- Church: Catholic Church
- Diocese: Kagoshima
- Elected: 7 July 2018
- In office: 8 October 2018

Orders
- Ordination: 2 April 1978 by Paul Shinichi Itonaga
- Consecration: 8 October 2018 by Paul Kenjiro Koriyama, Thomas Aquino Manyo Maeda, Joseph Mitsuaki Takami

Personal details
- Born: April 15, 1951 (age 75) Kagoshima, Japan
- Alma mater: Saint Sulpice Seminary, Fukuoka

= Francis Xavier Hiroaki Nakano =

Bishop of Kagoshima

Hiroaki Nakano (born April 15, 1951) is a Japanese Catholic clergyman and current bishop of the Roman Catholic Diocese of Kagoshima. His baptismal name is Francis Xavier.

==Biography==
Nakano was born on 15 April 1951 in Kagoshima City and baptized at St. Francis Xavier Cathedral, Kagoshima. He was educated at Nagasaki Catholic Theological Seminary, and also studied philosophy and theology at Saint Sulpice Seminary, Fukuoka. On 2 April 1978, he was ordained a priest at St. Francis Xavier Cathedral.

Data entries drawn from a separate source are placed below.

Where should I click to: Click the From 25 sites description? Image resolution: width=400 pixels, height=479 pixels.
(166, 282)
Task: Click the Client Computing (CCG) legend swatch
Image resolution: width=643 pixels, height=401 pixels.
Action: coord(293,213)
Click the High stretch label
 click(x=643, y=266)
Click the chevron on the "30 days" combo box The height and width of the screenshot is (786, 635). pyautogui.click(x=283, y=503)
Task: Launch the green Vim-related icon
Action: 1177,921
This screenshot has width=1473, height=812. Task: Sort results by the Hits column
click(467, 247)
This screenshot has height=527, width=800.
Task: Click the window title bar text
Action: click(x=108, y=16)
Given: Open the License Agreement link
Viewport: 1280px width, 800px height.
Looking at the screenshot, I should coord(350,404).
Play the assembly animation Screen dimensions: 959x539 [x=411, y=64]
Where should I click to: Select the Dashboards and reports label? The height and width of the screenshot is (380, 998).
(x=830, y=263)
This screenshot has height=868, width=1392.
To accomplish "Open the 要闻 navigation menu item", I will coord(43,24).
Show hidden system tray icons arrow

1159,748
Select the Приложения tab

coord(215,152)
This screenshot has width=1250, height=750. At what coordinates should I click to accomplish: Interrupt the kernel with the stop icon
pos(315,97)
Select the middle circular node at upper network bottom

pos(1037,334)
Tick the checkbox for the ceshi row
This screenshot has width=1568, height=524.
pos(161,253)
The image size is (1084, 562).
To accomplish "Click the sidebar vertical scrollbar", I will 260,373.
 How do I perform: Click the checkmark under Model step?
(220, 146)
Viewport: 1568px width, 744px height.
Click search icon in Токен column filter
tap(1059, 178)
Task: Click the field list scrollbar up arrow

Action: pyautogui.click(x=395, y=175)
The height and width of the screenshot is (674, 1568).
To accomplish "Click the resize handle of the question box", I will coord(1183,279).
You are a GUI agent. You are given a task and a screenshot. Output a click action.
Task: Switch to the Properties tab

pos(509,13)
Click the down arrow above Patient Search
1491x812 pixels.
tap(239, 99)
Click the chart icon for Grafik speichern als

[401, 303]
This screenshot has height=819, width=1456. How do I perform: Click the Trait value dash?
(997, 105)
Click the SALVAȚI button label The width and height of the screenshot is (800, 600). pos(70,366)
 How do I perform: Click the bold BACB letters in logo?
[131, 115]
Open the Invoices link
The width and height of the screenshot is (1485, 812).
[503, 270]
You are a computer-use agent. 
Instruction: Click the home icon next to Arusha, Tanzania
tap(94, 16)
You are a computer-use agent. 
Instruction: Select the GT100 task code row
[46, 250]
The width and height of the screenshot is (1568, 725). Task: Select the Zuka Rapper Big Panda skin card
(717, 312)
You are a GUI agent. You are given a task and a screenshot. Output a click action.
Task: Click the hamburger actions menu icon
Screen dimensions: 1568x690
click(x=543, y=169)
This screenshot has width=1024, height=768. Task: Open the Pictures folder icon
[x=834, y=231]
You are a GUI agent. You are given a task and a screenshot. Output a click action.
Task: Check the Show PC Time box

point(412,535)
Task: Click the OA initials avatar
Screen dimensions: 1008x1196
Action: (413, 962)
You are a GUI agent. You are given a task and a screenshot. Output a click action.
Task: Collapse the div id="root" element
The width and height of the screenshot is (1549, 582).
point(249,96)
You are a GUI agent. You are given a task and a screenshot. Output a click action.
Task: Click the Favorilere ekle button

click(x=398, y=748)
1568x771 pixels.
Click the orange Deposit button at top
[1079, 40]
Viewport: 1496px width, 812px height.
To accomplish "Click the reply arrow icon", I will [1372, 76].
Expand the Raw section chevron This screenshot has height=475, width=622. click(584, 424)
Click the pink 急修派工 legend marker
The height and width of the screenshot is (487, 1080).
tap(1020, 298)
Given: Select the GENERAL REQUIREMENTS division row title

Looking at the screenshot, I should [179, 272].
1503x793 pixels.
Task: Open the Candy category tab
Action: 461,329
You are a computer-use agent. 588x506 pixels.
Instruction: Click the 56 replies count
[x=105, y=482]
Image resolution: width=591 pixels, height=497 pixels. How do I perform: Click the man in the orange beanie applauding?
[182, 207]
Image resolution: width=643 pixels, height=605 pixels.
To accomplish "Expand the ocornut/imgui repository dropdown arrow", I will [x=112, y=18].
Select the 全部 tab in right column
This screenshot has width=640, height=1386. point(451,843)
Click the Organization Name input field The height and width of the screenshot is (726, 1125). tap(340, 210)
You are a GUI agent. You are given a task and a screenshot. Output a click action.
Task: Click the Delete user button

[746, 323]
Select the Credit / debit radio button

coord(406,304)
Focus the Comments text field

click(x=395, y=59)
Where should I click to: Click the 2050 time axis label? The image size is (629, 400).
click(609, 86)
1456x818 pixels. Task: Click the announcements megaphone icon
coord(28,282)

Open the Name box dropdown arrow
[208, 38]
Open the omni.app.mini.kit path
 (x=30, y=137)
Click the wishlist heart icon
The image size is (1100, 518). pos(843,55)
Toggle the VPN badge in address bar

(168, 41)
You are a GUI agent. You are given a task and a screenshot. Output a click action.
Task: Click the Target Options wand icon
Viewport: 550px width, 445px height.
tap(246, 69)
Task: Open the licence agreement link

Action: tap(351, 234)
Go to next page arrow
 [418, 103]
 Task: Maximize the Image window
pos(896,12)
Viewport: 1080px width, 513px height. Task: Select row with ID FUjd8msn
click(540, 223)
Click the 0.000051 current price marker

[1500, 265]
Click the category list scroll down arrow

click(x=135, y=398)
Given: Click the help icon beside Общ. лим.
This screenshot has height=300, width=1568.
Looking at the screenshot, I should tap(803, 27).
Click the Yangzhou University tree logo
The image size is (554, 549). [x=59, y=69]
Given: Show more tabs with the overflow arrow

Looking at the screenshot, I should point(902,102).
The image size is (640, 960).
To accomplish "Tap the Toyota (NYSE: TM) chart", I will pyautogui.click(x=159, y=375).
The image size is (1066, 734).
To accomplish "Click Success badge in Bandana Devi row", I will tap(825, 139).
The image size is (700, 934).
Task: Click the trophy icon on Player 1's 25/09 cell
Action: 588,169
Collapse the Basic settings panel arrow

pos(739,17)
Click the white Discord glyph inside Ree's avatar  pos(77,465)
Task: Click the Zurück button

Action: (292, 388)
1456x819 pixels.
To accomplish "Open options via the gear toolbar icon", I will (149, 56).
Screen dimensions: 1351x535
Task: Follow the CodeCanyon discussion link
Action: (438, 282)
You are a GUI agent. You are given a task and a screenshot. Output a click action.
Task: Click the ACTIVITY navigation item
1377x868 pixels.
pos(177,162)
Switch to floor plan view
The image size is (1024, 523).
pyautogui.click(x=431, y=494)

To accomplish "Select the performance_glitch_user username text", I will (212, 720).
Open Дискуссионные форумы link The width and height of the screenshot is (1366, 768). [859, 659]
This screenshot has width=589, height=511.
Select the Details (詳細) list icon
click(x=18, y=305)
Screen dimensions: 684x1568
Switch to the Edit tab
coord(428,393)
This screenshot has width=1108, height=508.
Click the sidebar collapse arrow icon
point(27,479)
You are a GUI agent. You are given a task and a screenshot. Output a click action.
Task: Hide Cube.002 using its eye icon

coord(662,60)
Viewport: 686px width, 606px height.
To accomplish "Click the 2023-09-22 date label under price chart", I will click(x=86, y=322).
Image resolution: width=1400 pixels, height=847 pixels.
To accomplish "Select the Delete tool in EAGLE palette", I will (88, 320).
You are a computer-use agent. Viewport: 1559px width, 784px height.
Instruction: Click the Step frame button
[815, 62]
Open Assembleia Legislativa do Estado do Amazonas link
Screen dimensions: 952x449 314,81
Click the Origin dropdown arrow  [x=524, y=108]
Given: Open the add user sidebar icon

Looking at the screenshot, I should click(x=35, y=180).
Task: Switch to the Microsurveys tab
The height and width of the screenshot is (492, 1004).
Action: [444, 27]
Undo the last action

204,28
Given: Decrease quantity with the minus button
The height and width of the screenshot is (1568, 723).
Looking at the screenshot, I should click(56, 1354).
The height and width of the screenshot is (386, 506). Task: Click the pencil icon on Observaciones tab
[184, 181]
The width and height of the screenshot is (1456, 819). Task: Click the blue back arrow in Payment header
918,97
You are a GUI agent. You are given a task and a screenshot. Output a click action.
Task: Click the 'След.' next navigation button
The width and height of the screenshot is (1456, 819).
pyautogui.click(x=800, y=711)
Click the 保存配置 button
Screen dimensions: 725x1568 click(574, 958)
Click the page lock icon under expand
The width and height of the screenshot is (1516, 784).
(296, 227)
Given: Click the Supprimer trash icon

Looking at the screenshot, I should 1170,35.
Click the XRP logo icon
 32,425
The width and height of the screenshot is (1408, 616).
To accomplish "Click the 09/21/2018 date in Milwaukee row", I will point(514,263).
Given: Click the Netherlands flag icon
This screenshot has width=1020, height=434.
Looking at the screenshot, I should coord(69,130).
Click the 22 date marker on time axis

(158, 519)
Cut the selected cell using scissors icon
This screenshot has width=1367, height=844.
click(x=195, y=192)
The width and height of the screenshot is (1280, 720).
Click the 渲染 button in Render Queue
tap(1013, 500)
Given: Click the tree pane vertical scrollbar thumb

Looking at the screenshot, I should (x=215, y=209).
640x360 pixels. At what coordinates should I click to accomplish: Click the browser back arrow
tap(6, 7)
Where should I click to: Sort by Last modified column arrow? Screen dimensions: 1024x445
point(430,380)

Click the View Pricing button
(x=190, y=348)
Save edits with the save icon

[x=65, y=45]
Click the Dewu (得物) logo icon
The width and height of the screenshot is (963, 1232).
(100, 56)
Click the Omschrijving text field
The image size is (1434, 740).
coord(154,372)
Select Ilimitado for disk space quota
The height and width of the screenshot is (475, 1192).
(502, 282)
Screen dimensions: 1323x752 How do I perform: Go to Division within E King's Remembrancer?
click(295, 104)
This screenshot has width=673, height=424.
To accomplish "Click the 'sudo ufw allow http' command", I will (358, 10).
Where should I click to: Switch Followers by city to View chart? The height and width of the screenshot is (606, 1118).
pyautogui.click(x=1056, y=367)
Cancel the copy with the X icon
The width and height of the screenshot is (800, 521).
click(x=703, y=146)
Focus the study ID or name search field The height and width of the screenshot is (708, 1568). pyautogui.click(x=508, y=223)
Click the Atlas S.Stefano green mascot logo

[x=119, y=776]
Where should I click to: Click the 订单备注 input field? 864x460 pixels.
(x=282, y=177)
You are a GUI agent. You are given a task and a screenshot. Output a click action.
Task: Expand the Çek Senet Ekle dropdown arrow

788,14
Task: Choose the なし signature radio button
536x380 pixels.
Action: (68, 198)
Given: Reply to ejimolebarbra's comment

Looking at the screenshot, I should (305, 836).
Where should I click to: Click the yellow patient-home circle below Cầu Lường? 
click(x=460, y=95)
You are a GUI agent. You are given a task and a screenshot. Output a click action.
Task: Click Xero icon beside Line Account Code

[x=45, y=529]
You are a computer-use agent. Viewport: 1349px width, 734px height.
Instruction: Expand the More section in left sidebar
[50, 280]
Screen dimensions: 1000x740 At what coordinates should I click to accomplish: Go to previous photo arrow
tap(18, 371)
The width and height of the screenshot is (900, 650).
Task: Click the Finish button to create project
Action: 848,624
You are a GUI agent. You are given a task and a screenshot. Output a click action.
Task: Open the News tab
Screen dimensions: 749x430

From 1978 to 1981, he was in charge of public relations for the diocesan see and editor-in-chief of the Diocesan Bulletin. From 1981 to 1984, he was a priest of Kamoike church. From 1984 to 1988, he studied in Rome and obtained a diploma in doctrinal studies at the Pontifical University of Urbano. After returning to Japan, from 1988 to 1993 was the pastor of Tamari church, from 1993 to 2005 the pastor of Naze Church, from 2005 to 2009 the head of the parish office, from 2009 to 2011 the rector of St. Francis Xavier Cathedral.

From August 2011, he served at Fukuoka Campus of the Japanese Catholic Theological Seminary, and from April 2012, he served the Tokyo campus. In April 2013, he became vice-director through until his appointment as bishop in 2018.

On July 7, 2018, he was appointed bishop of the Diocese of Kagoshima by Pope Francis and consecrated on October 8. His predecessor Paul Kenjiro Koriyama was principal consecrator, co-consecrated by Thomas Aquino Manyo Maeda, Cardinal Archbishop of Osaka and Joseph Mitsuaki Takami, Archbishop of Roman Catholic Archdiocese of Nagasaki.

He is active in pro-life activism, participating in the Tokyo March for Life and promoting the encyclical Evangelium Vitae in his diocesan newspaper.